The not simple answer is: It depends! The educational setting has an impact, resources for creation, system, etc.. Linear virtual scenarios sometimes are easier to create, referring to different options and paths i still possible in a linear VS. A branched VS might be more exciting for the participant, the stories and decision points have to be designed carefully to not let users get frustrated choosing a problematic path. One important educational aspect could be whether users work is discussed later in face to face sessions, or it’s completely self paced learning without any feedback. Overall the difference seems to be less critical than you might think of. Please also have in mind, that learners very often want to see everything, so make sure users have the option at the end to see also paths they didn’t choose initially, this is already all set in linear or semi-linear approaches. Good storytelling is important for both variants. VS scenarios are tools, you have to get used to these, so also take the one which is easier for you!

You can but it's not necessary. We have built in animations, graphics, typography, so the learning or training is focus on your content. Videos are a great, but they often distract from the learning or training and lead to tangents. It is always best to start off simple before adding video into your scenario.

Virtual scenario is a generic term it can be applied to law, architecture biochemistry, business models or indeed any subject or topic where there is a need to make some sort of choice or take some sort of action. In a virtual patient the narrative and interactivity are focused upon the story of a person or persons with some form of illness, symptoms, or pathology,whether real or imagined.

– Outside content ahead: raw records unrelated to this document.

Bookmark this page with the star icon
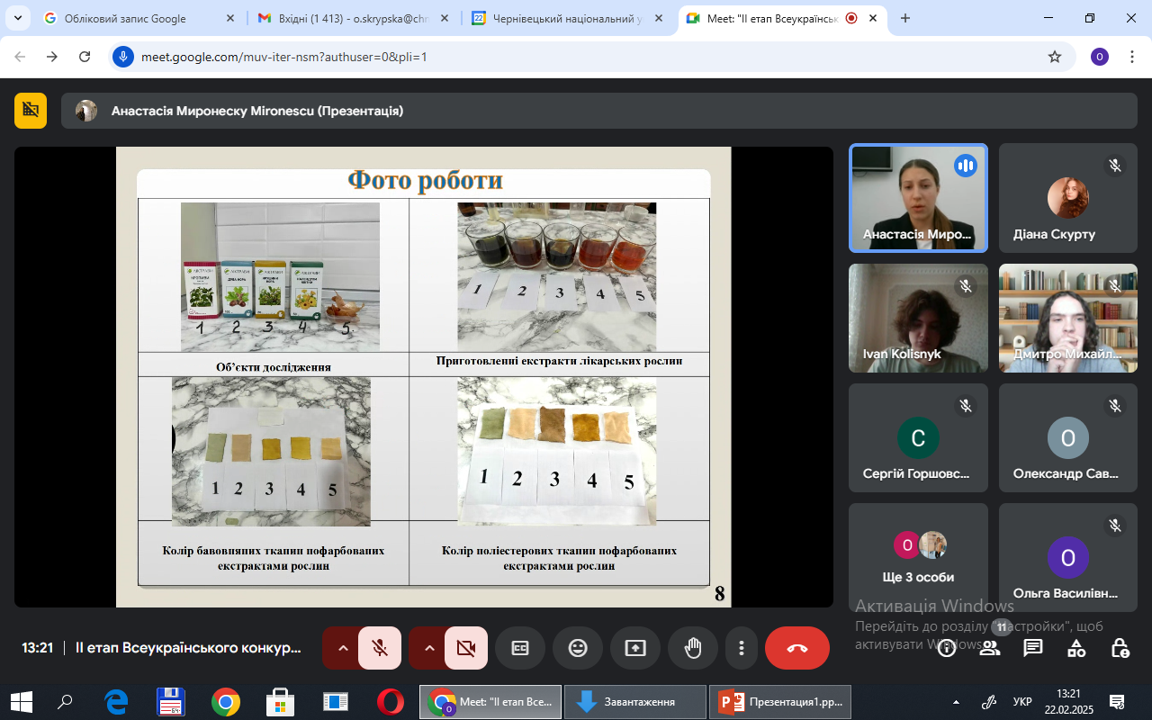Viewport: 1152px width, 720px height. click(x=1054, y=57)
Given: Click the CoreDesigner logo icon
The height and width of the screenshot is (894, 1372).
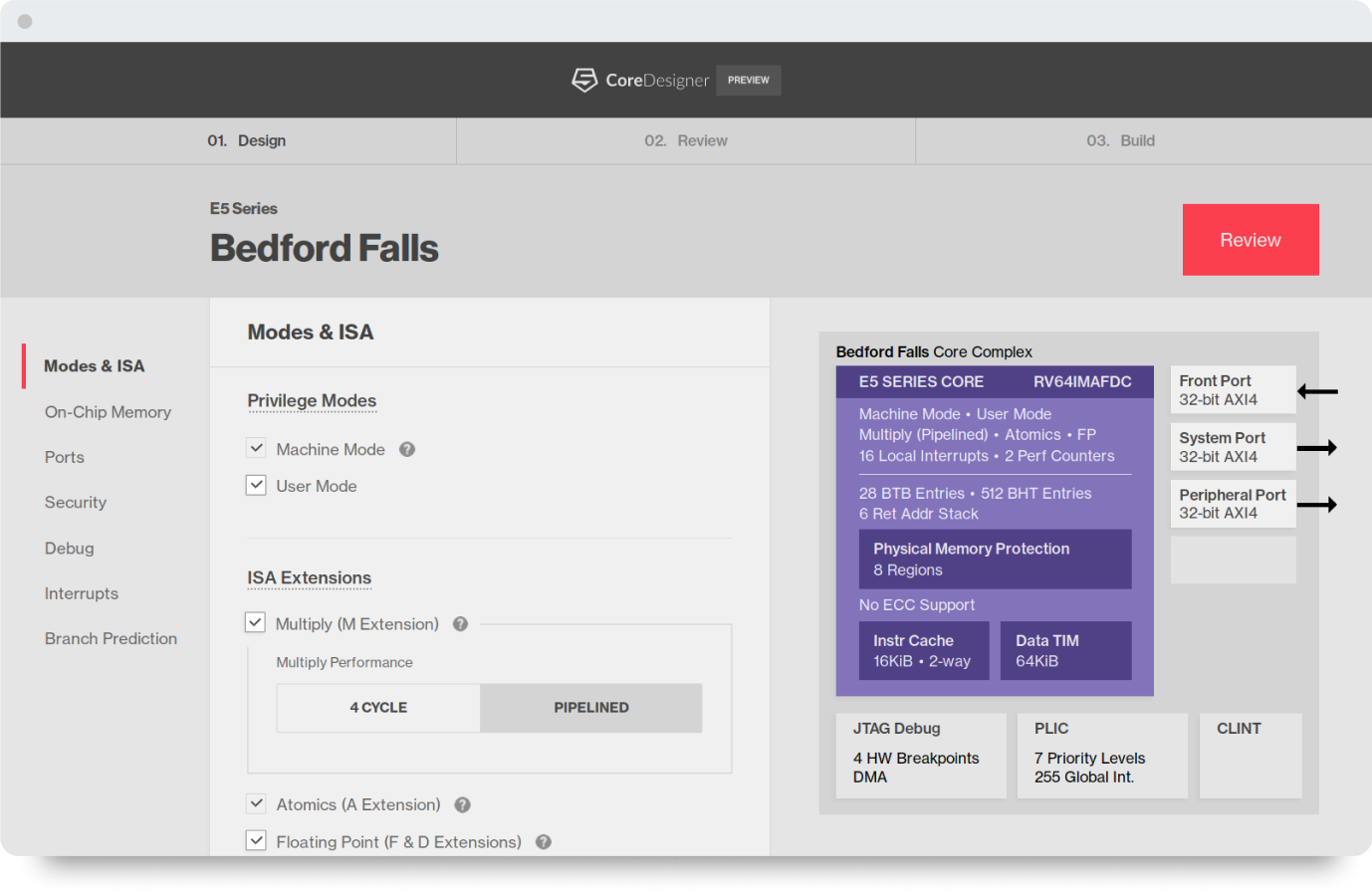Looking at the screenshot, I should [584, 80].
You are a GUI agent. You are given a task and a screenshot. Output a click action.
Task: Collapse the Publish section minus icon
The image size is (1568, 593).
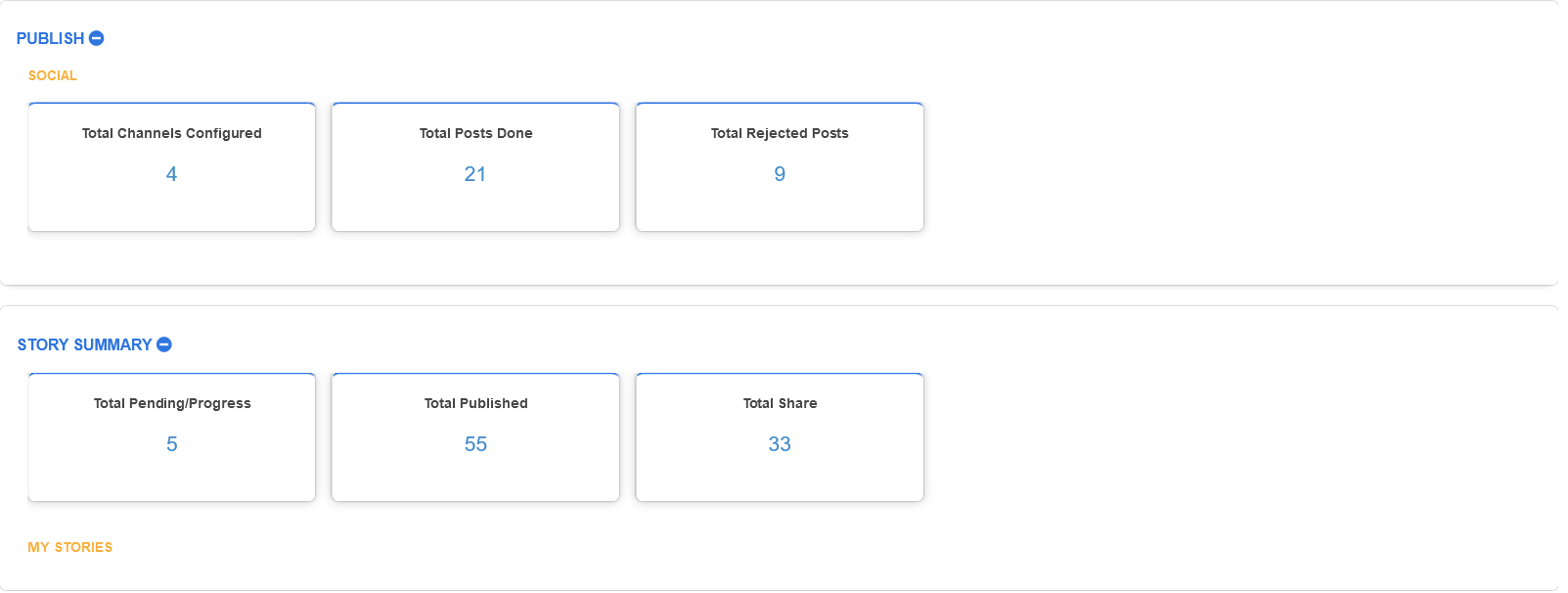click(97, 38)
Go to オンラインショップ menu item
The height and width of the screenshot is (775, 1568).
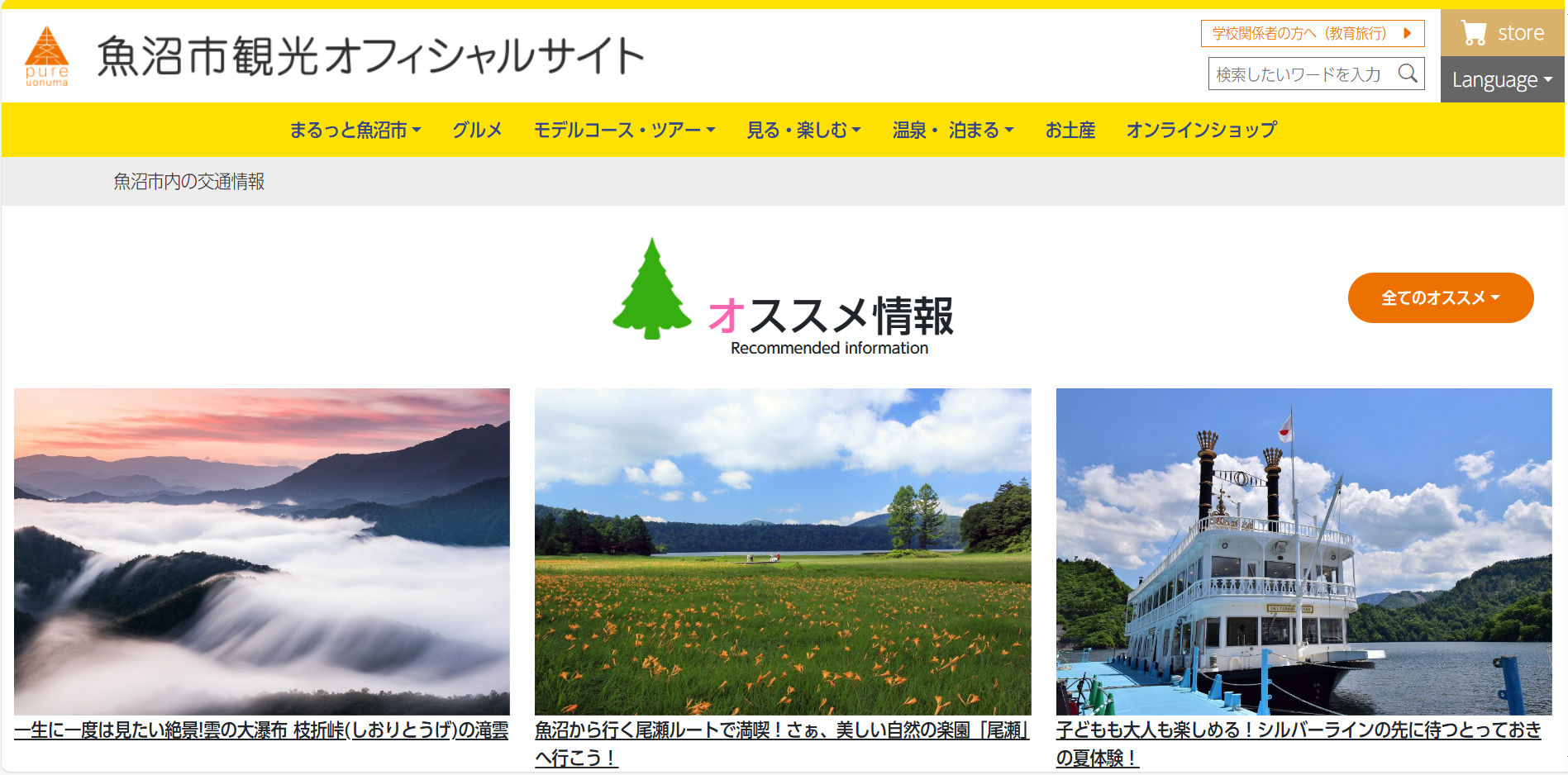(1201, 131)
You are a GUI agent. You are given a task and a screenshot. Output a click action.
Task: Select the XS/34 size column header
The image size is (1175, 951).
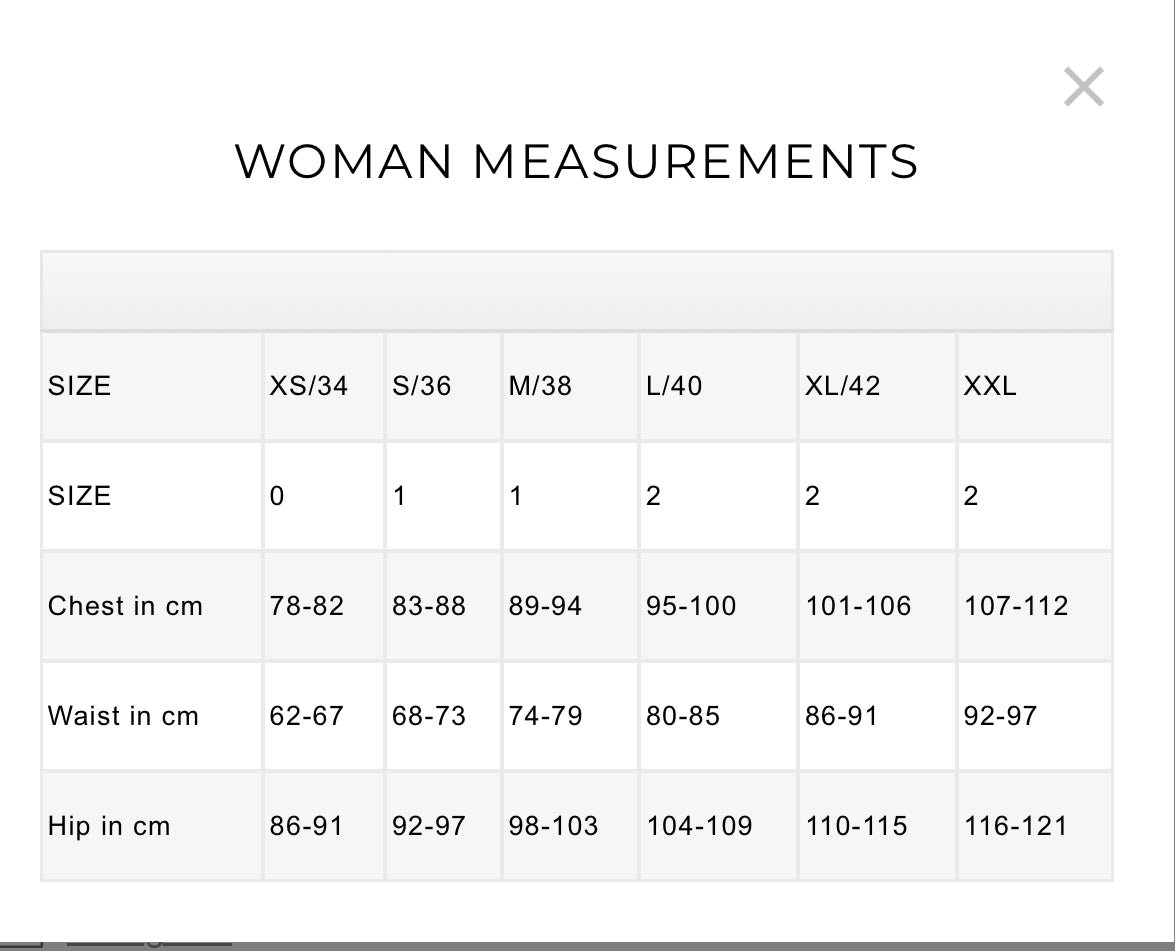308,386
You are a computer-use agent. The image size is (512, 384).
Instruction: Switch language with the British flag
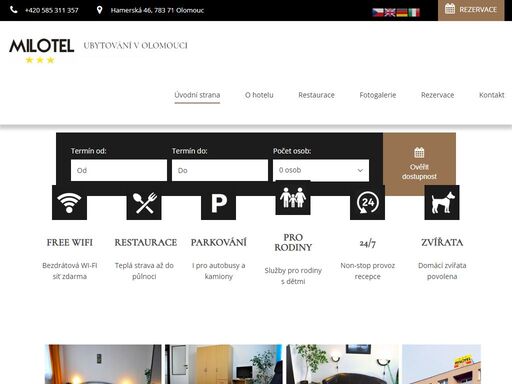390,12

A virtual patient is a real-life clinical scenarios for the purpose of medical and healthcare training, education, or assessment. The virtual patient narrative is usually focused on the patient's story and the associated clinical developments and processes, which is used to inform learners on relevant basic and clinical sciences. This interactivity uses modern technologies and game-informed learning, and can include questions, specific decision-making tasks, monitoring of costs or elapsed time, written answers for text recognition etc. Virtual patients allow the learner to take the role of a health care professional and develop personal clinical skills through making diagnostic and therapeutic decisions. Their use is increasing in healthcare, in part because they provide an opportunity for students to practice in a safe environment, as opposed to apprenticeship models, which practice on the patient.